**What the task requires**
Only one stretch of the listing below is wanted. Give it again exactly, from the line with "Mike Strizic (1076, 375)" through the line with "Découverte (1244, 52)".

───── Data shown ─────

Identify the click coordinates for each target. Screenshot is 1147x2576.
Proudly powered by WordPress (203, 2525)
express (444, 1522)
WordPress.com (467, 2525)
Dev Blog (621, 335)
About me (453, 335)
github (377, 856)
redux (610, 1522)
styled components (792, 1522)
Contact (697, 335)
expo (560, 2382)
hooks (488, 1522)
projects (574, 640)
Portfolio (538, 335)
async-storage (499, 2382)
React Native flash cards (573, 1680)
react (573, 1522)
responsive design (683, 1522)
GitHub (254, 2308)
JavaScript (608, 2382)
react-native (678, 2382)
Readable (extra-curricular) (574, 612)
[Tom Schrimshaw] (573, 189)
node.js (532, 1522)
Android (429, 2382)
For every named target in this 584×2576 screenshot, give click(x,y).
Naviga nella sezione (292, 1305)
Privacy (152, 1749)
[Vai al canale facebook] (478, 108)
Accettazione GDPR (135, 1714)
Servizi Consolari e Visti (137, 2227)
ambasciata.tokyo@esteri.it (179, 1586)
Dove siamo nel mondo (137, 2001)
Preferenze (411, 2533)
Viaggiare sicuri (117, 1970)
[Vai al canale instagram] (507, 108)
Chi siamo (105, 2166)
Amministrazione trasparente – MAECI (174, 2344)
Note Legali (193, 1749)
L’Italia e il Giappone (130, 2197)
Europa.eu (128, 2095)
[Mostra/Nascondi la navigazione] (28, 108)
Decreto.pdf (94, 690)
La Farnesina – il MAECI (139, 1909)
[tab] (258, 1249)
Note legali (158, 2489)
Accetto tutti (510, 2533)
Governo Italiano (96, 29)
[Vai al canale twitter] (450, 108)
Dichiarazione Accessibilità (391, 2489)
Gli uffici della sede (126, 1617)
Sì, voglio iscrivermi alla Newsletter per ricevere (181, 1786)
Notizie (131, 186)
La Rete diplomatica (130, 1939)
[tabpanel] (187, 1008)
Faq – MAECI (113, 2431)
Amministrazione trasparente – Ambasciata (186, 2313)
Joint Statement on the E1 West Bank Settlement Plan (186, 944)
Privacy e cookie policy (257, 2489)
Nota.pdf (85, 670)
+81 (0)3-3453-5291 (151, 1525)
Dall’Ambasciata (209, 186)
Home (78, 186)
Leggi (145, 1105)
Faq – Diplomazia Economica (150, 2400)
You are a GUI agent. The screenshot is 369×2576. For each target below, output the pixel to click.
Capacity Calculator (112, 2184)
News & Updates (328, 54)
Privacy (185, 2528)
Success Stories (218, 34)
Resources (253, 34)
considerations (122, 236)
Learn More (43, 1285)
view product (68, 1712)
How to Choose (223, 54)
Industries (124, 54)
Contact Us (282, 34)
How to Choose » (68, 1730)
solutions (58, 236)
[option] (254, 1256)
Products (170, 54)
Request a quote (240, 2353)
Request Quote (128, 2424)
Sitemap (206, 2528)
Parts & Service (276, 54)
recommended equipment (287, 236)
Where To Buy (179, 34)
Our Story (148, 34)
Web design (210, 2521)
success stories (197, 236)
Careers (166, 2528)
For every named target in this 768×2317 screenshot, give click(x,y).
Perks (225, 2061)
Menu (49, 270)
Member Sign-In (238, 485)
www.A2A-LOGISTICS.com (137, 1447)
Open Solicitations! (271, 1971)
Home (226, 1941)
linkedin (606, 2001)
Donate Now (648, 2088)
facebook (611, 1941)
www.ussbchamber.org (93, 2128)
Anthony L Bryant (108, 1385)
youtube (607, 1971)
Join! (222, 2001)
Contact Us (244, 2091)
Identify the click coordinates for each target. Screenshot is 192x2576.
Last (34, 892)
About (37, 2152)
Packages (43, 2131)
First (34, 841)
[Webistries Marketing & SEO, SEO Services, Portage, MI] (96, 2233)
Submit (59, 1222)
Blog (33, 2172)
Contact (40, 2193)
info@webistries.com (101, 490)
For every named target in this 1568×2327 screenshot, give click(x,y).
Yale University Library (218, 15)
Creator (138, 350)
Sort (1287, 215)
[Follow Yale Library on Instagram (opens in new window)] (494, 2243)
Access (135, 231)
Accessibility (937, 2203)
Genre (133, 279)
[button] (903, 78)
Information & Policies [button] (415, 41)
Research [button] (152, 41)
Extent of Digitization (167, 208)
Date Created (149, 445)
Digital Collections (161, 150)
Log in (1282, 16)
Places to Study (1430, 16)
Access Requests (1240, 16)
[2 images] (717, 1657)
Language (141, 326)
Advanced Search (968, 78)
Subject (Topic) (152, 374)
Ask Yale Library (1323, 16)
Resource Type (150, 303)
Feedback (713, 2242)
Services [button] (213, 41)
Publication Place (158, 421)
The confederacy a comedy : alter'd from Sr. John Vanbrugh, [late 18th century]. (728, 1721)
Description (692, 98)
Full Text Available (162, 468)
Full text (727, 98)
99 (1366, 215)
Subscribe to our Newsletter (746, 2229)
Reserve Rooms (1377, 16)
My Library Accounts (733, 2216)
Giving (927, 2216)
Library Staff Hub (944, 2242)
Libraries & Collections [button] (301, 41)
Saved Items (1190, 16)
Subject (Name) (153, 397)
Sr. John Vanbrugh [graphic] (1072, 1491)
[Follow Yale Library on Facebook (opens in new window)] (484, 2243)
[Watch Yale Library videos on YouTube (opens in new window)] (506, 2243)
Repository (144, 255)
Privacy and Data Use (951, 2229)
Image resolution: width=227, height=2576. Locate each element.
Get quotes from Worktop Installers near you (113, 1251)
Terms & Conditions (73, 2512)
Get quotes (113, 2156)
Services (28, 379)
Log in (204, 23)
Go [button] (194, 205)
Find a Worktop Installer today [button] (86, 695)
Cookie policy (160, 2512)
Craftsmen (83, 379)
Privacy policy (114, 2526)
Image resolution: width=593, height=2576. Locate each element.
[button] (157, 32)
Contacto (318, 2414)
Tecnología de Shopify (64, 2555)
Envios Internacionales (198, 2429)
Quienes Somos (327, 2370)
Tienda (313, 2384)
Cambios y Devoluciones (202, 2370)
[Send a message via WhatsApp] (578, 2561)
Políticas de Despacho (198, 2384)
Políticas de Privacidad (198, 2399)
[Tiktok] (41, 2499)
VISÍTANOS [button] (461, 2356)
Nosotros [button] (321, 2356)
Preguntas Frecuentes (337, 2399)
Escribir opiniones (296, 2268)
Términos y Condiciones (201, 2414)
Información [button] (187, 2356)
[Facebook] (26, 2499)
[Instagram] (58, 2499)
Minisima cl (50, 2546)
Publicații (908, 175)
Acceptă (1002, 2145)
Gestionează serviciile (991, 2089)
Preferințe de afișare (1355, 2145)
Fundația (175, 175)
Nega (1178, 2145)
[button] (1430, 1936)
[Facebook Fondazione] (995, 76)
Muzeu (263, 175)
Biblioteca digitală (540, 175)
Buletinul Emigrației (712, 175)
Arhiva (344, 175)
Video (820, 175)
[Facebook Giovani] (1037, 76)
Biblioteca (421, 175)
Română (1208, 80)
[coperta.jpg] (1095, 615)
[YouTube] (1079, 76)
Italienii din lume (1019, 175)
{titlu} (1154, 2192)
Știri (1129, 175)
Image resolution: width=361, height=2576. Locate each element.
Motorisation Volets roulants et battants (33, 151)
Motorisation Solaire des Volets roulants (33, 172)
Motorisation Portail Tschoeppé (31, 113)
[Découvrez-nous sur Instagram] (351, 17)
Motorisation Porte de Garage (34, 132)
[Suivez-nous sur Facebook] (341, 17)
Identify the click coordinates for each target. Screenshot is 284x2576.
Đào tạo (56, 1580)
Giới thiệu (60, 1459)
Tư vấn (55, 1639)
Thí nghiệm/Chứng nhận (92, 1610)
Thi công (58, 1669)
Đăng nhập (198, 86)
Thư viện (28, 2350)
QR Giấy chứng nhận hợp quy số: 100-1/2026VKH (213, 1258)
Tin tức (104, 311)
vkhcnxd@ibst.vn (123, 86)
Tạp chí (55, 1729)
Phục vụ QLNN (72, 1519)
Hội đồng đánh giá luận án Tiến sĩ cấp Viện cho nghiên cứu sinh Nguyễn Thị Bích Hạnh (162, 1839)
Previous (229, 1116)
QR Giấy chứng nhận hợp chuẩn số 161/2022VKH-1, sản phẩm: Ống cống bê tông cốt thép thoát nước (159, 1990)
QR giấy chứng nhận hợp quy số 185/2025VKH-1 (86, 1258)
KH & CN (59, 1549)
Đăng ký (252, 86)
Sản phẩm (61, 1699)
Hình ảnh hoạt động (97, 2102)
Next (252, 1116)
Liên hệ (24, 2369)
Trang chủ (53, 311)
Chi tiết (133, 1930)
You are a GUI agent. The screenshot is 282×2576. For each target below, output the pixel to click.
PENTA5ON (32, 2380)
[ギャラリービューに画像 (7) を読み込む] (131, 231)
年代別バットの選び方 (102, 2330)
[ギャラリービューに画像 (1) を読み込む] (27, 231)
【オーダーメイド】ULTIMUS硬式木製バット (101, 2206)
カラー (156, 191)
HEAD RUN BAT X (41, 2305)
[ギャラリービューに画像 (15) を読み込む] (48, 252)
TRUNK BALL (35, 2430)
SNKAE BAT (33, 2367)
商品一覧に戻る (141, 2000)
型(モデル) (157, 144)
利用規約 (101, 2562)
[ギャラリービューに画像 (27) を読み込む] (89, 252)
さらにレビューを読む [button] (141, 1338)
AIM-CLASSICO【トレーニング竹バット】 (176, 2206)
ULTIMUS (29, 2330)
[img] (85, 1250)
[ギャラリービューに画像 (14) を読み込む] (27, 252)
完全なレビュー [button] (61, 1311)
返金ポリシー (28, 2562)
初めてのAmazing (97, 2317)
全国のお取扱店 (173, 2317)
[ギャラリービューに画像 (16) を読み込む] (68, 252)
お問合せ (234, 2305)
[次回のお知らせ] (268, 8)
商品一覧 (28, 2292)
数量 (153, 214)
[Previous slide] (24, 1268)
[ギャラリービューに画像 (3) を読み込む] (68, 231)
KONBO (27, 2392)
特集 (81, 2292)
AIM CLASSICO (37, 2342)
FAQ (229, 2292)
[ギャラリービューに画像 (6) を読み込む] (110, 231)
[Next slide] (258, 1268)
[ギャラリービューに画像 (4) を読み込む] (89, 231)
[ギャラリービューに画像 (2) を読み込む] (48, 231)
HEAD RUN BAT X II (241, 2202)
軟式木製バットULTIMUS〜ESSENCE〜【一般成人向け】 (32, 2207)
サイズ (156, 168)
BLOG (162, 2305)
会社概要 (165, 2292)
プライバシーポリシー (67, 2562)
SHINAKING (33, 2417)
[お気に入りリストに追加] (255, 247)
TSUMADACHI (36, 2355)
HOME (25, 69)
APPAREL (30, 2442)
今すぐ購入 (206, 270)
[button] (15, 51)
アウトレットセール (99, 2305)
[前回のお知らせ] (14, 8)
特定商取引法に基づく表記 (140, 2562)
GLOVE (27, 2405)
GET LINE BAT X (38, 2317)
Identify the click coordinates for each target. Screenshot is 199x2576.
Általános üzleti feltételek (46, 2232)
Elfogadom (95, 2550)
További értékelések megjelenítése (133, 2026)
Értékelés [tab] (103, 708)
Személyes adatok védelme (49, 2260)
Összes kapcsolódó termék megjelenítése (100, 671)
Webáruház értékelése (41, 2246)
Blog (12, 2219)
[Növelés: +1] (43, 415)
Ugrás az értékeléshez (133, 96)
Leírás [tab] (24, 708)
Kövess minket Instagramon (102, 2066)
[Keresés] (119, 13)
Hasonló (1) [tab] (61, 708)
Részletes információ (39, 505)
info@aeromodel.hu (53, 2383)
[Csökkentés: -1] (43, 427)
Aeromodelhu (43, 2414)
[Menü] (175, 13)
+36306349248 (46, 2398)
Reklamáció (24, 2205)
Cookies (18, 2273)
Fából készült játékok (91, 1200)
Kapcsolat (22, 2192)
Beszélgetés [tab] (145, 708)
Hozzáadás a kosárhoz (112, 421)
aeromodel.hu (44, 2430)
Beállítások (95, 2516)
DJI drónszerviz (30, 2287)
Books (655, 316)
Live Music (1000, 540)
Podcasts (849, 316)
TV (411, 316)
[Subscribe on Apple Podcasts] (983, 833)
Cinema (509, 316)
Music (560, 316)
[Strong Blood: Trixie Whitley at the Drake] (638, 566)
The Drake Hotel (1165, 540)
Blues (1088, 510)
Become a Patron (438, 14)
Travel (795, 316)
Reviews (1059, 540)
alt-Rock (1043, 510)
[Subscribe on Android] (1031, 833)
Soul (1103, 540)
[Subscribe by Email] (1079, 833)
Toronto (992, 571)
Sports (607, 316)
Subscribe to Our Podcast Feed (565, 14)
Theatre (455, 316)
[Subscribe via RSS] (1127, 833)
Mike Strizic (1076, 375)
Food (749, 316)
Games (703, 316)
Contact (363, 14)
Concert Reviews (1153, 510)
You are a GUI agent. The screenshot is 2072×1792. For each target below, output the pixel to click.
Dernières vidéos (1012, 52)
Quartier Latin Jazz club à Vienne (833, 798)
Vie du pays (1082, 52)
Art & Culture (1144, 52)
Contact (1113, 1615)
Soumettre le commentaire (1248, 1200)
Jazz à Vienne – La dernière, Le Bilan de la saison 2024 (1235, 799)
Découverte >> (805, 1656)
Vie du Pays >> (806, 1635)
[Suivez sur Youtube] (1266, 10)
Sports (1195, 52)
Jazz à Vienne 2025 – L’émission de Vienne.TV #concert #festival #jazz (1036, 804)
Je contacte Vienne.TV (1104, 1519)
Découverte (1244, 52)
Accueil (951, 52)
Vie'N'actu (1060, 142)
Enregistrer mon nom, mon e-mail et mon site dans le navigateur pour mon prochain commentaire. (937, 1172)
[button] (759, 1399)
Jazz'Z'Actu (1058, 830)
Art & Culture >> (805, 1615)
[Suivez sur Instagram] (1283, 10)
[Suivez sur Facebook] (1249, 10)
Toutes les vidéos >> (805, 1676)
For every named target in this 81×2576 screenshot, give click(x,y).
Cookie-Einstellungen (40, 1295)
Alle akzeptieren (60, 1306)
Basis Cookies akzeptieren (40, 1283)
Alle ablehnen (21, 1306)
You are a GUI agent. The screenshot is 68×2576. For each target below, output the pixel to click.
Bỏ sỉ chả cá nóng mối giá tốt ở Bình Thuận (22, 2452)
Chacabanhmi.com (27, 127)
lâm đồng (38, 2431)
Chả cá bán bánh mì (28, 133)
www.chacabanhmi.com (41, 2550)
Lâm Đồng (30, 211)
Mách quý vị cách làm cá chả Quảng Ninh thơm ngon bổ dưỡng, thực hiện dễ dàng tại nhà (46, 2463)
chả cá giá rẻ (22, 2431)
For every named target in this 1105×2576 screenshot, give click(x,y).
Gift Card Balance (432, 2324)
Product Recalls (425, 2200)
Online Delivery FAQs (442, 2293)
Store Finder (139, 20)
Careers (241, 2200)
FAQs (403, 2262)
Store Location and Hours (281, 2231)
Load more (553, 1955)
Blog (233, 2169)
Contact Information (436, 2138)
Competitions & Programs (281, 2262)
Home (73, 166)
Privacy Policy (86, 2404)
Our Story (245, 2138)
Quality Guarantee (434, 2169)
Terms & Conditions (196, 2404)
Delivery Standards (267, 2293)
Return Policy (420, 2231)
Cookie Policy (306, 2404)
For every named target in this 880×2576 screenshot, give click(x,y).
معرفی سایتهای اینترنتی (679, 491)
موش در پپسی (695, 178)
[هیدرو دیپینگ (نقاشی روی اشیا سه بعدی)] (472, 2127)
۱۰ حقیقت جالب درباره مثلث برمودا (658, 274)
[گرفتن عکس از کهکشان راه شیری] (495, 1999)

─────

**Solution to this problem**
Mike Strizic (1076, 375)
Food (749, 316)
Games (703, 316)
Contact (363, 14)
Concert Reviews (1153, 510)
You are a GUI agent. The screenshot is 2072×1792. For each target below, output the pixel to click.
Dernières vidéos (1012, 52)
Quartier Latin Jazz club à Vienne (833, 798)
Vie du pays (1082, 52)
Art & Culture (1144, 52)
Contact (1113, 1615)
Soumettre le commentaire (1248, 1200)
Jazz à Vienne – La dernière, Le Bilan de la saison 2024 (1235, 799)
Découverte >> (805, 1656)
Vie du Pays >> (806, 1635)
[Suivez sur Youtube] (1266, 10)
Sports (1195, 52)
Jazz à Vienne 2025 – L’émission de Vienne.TV #concert #festival #jazz (1036, 804)
Je contacte Vienne.TV (1104, 1519)
Découverte (1244, 52)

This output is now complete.